Does hiring a Korean coach work?

Oh Seok Tek coaches during the Hyundai Archery World Cup stage in Paris.

The French archery team has gone all-in ahead of a home Olympics.

Nearly 30 years on from the country’s last Olympic Champion – Seb Flute, winner at Barcelona 1992 – France has hired former Korean head coach Oh Seok Tek to lead the squad towards and during Paris 2024.

The 61-year-old has an impeccable pedigree. He coached at the Sydney 2000 Olympic Games, was head coach at the London 2012 Olympic Games – where Korea won both men’s and women’s individual titles for the first time – and was the long-time boss of the LH pro team, home of Rio 2016 Olympic Champion Chang Hye Jin.

“In Korea, we say that you can still lose by being one cut above the rest,” said Seon Tek during a recent interview.

“So we need to be two cuts above the rest.”

He’s already started making significant changes to the techniques of the members of the talented French squad, including former European Champion Lisa Barbelin.

“It’s a great opportunity to learn brand new things,” said Olympian Pierre Plihon. “We’re aiming towards that main goal. It’s still blurry but every step we take, the fog gets lighter and so hopefully soon the sun will rise.”

Make no mistake, with Paris just two years away, France can’t wait long for night to turn into day.

The only thing that’s made this high-risk high-reward approach possible is that, as host nation of the next Olympics, France will receive a full quota of six athletes for the Games.

It means that while the rest of the world is battling for spots at next summer’s worlds, French archers can remain focused on their process.

“When you make technical changes, scores will drop at first,” said coach Oh. “Until they start to become accustomed to things.”

That drop is evident in the statistics. Plihon is averaging 9.02 points per arrow in 2022, the lowest of his career, while Barbelin hasn’t made it past the third round internationally this season – just one year removed from becoming world number one.

Plenty of countries have hired Korean coaches in the past – but only a few have really worked out.

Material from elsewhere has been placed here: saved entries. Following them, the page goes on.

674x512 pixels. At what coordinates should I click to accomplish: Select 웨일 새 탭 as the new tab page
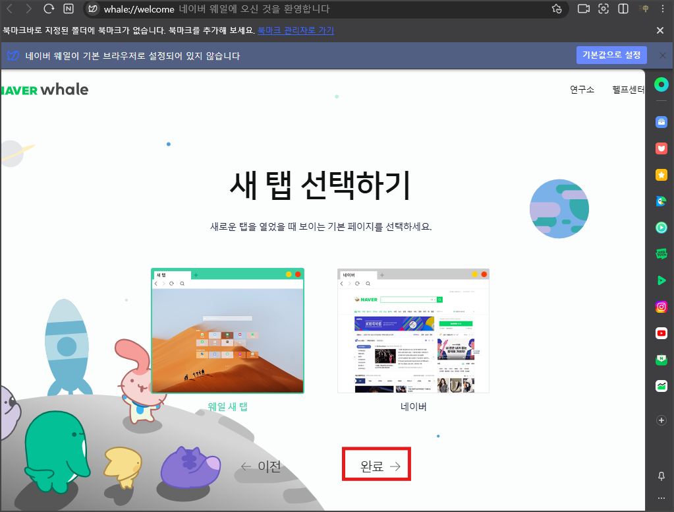pos(227,330)
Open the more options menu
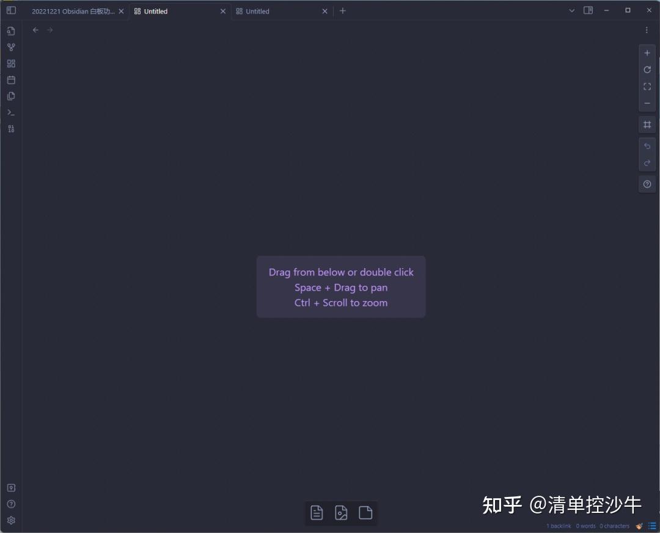This screenshot has width=660, height=533. [647, 29]
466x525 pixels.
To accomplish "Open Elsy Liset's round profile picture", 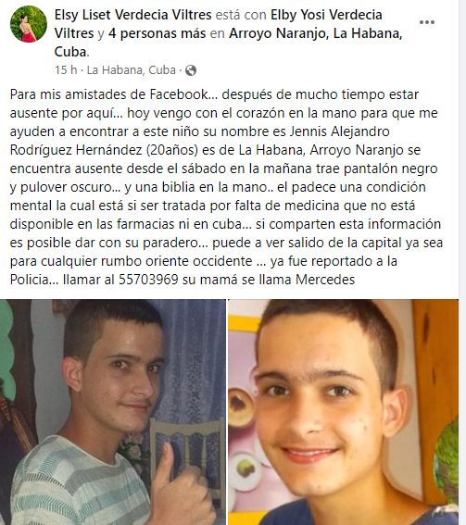I will pyautogui.click(x=29, y=24).
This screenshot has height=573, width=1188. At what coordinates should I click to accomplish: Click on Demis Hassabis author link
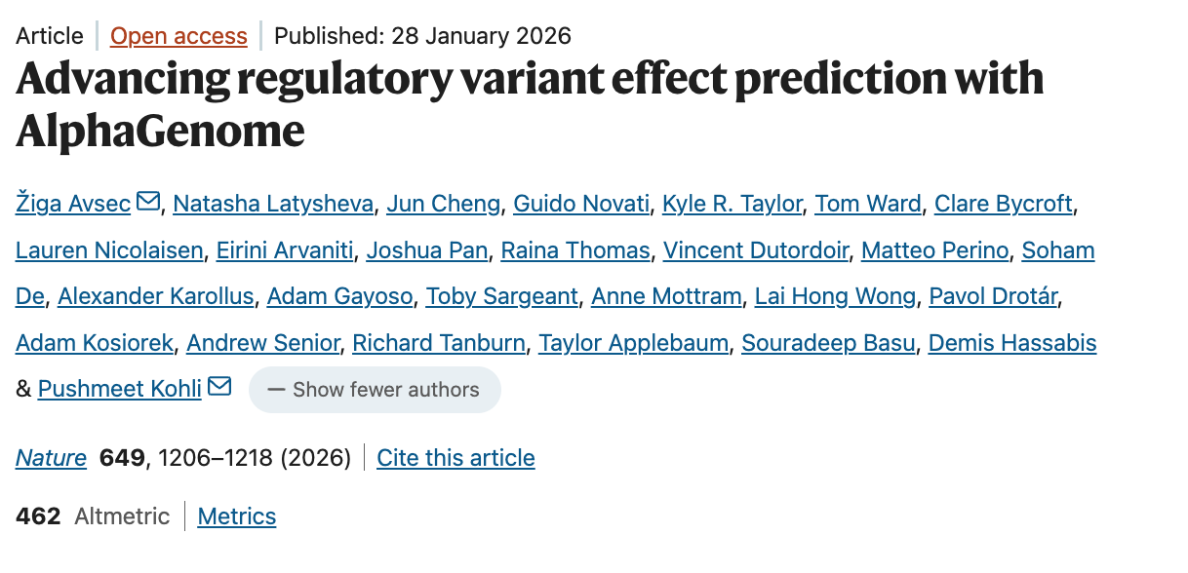(1012, 343)
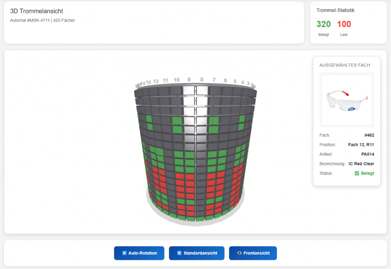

Kisik Lee and Brady Ellison formed a partnership that’s spanned a decade of producing top-shelf consistent results for the USA, shortly after he stood behind Simon Fairweather when he won the Olympics in Sydney.

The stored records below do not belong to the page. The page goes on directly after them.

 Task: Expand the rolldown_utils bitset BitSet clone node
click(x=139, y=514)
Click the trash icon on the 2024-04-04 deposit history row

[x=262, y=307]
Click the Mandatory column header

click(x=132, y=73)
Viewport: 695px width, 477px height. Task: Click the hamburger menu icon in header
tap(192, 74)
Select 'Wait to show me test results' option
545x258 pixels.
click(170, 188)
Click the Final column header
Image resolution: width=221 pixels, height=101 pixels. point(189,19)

Aida Roman had some of her best results under Lee Mi Joung in 2014, Kim Hyung-Tak and Yang Changhoon have had successful stints abroad, and a number of Asian nations currently count a Korean coach on their staff.

Korea is undoubtedly the most successful archery team in the world, so why is there not a longer list of accolades for its coaching exports? 

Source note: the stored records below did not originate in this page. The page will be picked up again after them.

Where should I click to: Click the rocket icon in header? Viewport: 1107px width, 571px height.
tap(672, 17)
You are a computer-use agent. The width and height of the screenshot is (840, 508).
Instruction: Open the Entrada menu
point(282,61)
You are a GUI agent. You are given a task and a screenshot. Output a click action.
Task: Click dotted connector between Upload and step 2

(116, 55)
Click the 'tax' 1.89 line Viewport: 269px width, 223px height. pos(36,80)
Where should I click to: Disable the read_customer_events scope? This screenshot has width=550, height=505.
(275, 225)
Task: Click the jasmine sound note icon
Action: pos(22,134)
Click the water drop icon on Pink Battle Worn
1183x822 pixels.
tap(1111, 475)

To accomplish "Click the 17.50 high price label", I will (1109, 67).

Elite archers in Korea are taught form by their elementary school teachers in their early teens. Their techniques are honed in middle school and, by high school, the focus is on competition performance.

A 12-year-old on an elementary school archery team will practise for one to two hours every weekday – and more on Saturday if there’s no tournament.

It’s a wonderful solution to two problems. Talented, passionate young archers invest a lot of time in the sport and learn the basics well at an early age. And working parents don’t need to worry about after-school daycare because their children are at the archery club.

The French team that Oh Seon Tek has inherited – or nearly any team outside of Korea – simply doesn’t have that background.

Having retired from his long-time job with the LH pro team, he has the benefit of knowledge. One of the early group of archery coaches to emerge in Korea, Seon Tek has the technical ability to improve the French fundamentals.

Whether he has time to complete that process before Paris 2024 is another question.

For now, and during the hardest part of the transition, he critically appears to have the buy-in of his athletes.

Ultimately, though, this experiment will be judged on what result – if any – the home nation produces at the next Olympics, three decades after Flute put archery on the map in France.